Orchestre de chambre de Paris
Aurel Dawidiuk direction
Javier Perianes piano
Le piano de Javier Perianes pour le concerto n° 4 de Beethoven et toutes les cordes de l’Orchestre de chambre de Paris pour Schubert.
Dates
Mozart Les Noces de Figaro K. 492, ouverture
Beethoven Concerto pour piano n° 4
Schubert Symphonie n° 5 D. 485
En quelques mots
« Ô Mozart, immortel Mozart, combien de bienfaisants pressentiments d’une vie lumineuse et meilleure tu as imprimé dans nos âmes ! » Schubert confie ces mots appréciateurs à son journal en juin 1816. Trois mois plus tard, il referme le manuscrit de sa Cinquième Symphonie, une œuvre ensoleillée et vibrante où percent de nombreux traits mozartiens. Dès lors, le parallèle s’impose et c’est tout naturellement que ce programme s’ouvre sur les fourmillements exaltés des Noces de Figaro.
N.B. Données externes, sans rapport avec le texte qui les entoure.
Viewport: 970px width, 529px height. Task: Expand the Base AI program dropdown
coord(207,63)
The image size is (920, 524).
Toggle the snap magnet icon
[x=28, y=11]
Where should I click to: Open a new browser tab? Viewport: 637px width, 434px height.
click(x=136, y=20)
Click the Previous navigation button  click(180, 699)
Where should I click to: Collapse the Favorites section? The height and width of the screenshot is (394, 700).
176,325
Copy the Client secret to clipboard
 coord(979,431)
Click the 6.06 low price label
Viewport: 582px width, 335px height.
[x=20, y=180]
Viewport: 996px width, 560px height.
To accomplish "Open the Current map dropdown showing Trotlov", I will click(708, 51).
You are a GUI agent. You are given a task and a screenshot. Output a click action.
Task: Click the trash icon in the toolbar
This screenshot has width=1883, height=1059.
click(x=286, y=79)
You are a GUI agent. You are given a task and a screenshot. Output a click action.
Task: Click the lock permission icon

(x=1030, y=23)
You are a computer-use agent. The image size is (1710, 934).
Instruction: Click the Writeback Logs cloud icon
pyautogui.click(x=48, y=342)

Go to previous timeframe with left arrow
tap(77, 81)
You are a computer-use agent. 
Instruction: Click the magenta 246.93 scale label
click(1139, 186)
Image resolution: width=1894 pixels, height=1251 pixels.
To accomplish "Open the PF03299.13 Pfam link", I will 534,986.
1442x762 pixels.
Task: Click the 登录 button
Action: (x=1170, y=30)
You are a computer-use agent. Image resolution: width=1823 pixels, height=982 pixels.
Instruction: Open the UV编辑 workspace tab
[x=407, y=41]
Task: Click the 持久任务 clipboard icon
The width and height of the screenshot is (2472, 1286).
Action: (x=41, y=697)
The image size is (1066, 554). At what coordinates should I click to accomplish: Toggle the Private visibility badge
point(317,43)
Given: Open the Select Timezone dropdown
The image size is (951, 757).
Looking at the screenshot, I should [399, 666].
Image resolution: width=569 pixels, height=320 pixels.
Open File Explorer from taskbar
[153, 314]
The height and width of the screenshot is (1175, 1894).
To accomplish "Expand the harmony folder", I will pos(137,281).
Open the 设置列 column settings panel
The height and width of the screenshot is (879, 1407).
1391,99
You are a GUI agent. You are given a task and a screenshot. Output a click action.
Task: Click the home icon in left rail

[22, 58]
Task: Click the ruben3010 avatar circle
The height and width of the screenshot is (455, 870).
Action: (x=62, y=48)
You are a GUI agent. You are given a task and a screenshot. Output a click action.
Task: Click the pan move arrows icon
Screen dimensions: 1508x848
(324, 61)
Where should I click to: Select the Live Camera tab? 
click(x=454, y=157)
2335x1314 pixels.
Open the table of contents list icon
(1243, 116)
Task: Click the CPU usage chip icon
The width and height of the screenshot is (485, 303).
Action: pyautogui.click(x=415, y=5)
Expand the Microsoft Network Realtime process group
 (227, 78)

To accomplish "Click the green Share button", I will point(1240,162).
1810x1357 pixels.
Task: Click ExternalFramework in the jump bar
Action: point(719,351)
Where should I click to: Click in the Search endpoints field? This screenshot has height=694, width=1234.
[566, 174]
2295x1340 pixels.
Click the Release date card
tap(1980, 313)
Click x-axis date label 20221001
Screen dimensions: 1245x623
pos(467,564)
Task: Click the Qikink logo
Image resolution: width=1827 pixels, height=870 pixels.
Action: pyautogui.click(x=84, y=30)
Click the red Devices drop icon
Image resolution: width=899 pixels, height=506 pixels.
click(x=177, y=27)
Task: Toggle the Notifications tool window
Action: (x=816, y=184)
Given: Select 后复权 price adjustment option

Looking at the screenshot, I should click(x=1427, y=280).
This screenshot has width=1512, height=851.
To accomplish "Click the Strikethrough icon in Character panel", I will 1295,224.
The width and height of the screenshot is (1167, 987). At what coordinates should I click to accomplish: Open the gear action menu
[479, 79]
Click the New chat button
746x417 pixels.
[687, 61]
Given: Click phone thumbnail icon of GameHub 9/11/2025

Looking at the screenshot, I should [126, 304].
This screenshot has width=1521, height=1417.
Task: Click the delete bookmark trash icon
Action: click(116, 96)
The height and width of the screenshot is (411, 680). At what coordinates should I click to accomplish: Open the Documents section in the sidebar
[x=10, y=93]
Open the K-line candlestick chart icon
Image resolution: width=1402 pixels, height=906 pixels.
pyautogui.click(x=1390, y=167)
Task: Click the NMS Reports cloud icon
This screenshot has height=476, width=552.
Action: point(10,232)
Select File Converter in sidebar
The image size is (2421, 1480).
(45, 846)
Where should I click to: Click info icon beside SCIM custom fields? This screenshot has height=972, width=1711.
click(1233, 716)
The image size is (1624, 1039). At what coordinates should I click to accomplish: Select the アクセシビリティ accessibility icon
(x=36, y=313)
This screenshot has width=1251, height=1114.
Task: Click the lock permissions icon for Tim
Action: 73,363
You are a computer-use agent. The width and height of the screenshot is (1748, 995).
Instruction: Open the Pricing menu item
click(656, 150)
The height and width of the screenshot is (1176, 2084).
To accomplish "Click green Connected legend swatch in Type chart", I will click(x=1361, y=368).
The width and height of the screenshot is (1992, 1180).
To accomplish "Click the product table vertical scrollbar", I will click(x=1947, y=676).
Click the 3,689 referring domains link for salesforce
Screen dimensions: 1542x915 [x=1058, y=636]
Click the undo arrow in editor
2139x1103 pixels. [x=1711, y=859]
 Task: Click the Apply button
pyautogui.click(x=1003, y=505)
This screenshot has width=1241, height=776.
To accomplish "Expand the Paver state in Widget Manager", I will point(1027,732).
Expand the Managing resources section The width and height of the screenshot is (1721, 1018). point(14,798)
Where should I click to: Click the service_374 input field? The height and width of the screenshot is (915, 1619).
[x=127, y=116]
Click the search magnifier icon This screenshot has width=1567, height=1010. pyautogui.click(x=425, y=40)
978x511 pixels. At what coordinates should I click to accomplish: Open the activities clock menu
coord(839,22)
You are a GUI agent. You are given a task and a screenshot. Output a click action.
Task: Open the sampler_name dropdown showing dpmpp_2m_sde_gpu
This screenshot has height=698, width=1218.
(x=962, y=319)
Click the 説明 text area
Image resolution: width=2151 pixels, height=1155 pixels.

La figure de Beethoven forme un trait d’union entre Mozart et Schubert. Composé à l’aube du XIXe siècle, le Concerto pour piano n° 4 modèle son contenu expressif d’après le romantisme naissant tout en conservant une forme classique par ses mélodies haletantes et son orchestration limpide. La liberté et la largesse de l’écriture le marquent de bout en bout. En témoigne d’emblée l’exposition du thème principal que fait le piano seul à l’orée du premier mouvement, avant même l’introduction de l’orchestre. Œuvre majeure de la littérature pour piano, elle est particulièrement appréciée des pianistes et sera servie par le talent de Javier Perianes.